Absence of TGFß signaling in retinal microglia induces retinal degeneration and exacerbates choroidal neovascularization.

Constitutive TGFß signaling is important in maintaining retinal neurons and blood vessels and is a factor contributing to the risk for age-related macular degeneration (AMD), a retinal disease involving neurodegeneration and microglial activation. How TGFß signaling to microglia influences pathological retinal neuroinflammation is unclear. We discovered that ablation of the TGFß receptor, TGFBR2, in retinal microglia of adult mice induced abnormal microglial numbers, distribution, morphology, and activation status, and promoted a pathological microglial gene expression profile. TGFBR2-deficient retinal microglia induced secondary gliotic changes in Müller cells, neuronal apoptosis, and decreased light-evoked retinal function reflecting abnormal synaptic transmission.
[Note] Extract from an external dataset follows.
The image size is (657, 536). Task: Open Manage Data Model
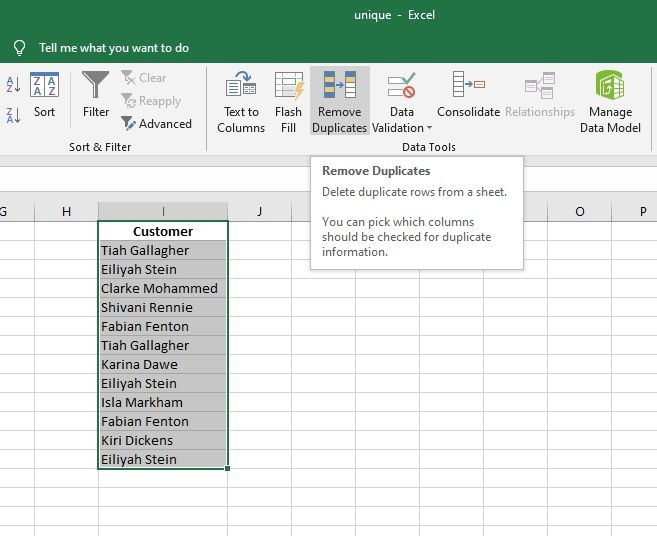coord(610,87)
While retinal vasculature was unaffected, TGFBR2-deficient microglia demonstrated exaggerated responses to laser-induced injury that was associated with increased choroidal neovascularization, a hallmark of advanced exudative AMD. These findings demonstrate that deficiencies in TGFß-mediated microglial regulation can drive neuroinflammatory contributions to AMD-related neurodegeneration and neovascularization, highlighting TGFß signaling as a potential therapeutic target.